==== DATA FOR REVIEW

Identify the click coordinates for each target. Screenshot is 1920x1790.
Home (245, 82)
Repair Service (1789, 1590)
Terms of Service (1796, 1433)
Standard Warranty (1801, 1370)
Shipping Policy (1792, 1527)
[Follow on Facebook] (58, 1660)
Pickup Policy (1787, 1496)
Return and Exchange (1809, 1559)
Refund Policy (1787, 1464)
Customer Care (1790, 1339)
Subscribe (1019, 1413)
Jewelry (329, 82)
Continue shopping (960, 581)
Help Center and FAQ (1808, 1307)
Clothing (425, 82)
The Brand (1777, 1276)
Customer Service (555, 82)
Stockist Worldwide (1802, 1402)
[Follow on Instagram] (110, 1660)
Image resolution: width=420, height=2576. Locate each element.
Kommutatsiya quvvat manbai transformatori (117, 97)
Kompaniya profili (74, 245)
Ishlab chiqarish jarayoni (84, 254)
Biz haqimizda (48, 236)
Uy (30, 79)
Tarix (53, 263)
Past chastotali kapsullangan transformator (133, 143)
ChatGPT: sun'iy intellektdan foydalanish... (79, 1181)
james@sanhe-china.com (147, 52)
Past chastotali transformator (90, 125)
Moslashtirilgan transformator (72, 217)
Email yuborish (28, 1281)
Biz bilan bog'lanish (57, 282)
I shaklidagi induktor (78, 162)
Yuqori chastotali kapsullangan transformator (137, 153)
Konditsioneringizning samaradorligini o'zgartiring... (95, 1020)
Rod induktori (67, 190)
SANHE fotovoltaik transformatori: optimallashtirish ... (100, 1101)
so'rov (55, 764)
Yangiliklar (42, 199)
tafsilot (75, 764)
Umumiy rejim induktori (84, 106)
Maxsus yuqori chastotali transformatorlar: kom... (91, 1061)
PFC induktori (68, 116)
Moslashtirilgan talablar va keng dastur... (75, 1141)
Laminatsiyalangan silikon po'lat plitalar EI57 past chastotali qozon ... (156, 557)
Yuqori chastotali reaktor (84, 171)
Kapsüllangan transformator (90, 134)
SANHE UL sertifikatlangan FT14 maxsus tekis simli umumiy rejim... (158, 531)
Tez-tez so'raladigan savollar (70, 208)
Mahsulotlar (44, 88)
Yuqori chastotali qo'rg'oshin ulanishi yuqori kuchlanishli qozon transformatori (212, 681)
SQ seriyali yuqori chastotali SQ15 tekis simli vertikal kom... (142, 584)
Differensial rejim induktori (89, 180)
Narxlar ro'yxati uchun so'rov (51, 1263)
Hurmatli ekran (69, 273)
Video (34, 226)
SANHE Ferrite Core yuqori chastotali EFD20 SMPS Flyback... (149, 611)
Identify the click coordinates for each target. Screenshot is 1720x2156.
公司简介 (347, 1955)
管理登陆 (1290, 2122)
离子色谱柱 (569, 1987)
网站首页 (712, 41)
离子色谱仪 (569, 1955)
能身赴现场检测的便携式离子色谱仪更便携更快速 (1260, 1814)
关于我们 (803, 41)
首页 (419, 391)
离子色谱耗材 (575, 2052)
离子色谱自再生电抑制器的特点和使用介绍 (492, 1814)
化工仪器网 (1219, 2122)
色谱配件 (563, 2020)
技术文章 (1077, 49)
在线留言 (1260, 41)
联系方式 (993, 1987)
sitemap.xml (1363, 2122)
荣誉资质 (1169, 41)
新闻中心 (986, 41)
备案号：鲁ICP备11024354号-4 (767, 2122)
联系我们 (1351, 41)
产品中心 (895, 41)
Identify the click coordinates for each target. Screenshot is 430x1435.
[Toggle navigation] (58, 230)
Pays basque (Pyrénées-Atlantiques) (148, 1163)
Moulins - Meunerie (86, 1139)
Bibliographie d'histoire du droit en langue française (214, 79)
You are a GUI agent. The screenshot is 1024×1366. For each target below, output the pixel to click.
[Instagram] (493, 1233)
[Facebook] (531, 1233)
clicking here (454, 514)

========

REQUIREMENT
Retype all the data exactly, line for line.

ANSWER SECTION
Identify the click coordinates for each target. Screenshot is 1920x1790.
Home (245, 82)
Repair Service (1789, 1590)
Terms of Service (1796, 1433)
Standard Warranty (1801, 1370)
Shipping Policy (1792, 1527)
[Follow on Facebook] (58, 1660)
Pickup Policy (1787, 1496)
Return and Exchange (1809, 1559)
Refund Policy (1787, 1464)
Customer Care (1790, 1339)
Subscribe (1019, 1413)
Jewelry (329, 82)
Continue shopping (960, 581)
Help Center and FAQ (1808, 1307)
Clothing (425, 82)
The Brand (1777, 1276)
Customer Service (555, 82)
Stockist Worldwide (1802, 1402)
[Follow on Instagram] (110, 1660)
Image resolution: width=420, height=2576. Locate each element.
Kommutatsiya quvvat manbai transformatori (117, 97)
Kompaniya profili (74, 245)
Ishlab chiqarish jarayoni (84, 254)
Biz haqimizda (48, 236)
Uy (30, 79)
Tarix (53, 263)
Past chastotali kapsullangan transformator (133, 143)
ChatGPT: sun'iy intellektdan foydalanish... (79, 1181)
james@sanhe-china.com (147, 52)
Past chastotali transformator (90, 125)
Moslashtirilgan transformator (72, 217)
Email yuborish (28, 1281)
Biz bilan bog'lanish (57, 282)
I shaklidagi induktor (78, 162)
Yuqori chastotali kapsullangan transformator (137, 153)
Konditsioneringizning samaradorligini o'zgartiring... (95, 1020)
Rod induktori (67, 190)
SANHE fotovoltaik transformatori: optimallashtirish ... (100, 1101)
so'rov (55, 764)
Yangiliklar (42, 199)
tafsilot (75, 764)
Umumiy rejim induktori (84, 106)
Maxsus yuqori chastotali transformatorlar: kom... (91, 1061)
PFC induktori (68, 116)
Moslashtirilgan talablar va keng dastur... (75, 1141)
Laminatsiyalangan silikon po'lat plitalar EI57 past chastotali qozon ... (156, 557)
Yuqori chastotali reaktor (84, 171)
Kapsüllangan transformator (90, 134)
SANHE UL sertifikatlangan FT14 maxsus tekis simli umumiy rejim... (158, 531)
Tez-tez so'raladigan savollar (70, 208)
Mahsulotlar (44, 88)
Yuqori chastotali qo'rg'oshin ulanishi yuqori kuchlanishli qozon transformatori (212, 681)
SQ seriyali yuqori chastotali SQ15 tekis simli vertikal kom... (142, 584)
Differensial rejim induktori (89, 180)
Narxlar ro'yxati uchun so'rov (51, 1263)
Hurmatli ekran (69, 273)
Video (34, 226)
SANHE Ferrite Core yuqori chastotali EFD20 SMPS Flyback... (149, 611)
Identify the click coordinates for each target. Screenshot is 1720x2156.
公司简介 (347, 1955)
管理登陆 (1290, 2122)
离子色谱柱 (569, 1987)
网站首页 (712, 41)
离子色谱仪 (569, 1955)
能身赴现场检测的便携式离子色谱仪更便携更快速 (1260, 1814)
关于我们 (803, 41)
首页 (419, 391)
离子色谱耗材 (575, 2052)
离子色谱自再生电抑制器的特点和使用介绍 (492, 1814)
化工仪器网 (1219, 2122)
色谱配件 (563, 2020)
技术文章 (1077, 49)
在线留言 (1260, 41)
联系方式 (993, 1987)
sitemap.xml (1363, 2122)
荣誉资质 (1169, 41)
新闻中心 (986, 41)
备案号：鲁ICP备11024354号-4 (767, 2122)
联系我们 (1351, 41)
产品中心 (895, 41)
Identify the click coordinates for each target. Screenshot is 430x1435.
[Toggle navigation] (58, 230)
Pays basque (Pyrénées-Atlantiques) (148, 1163)
Moulins - Meunerie (86, 1139)
Bibliographie d'histoire du droit en langue française (214, 79)
You are a GUI agent. The screenshot is 1024×1366. For each target below, output the pixel to click.
[Instagram] (493, 1233)
[Facebook] (531, 1233)
clicking here (454, 514)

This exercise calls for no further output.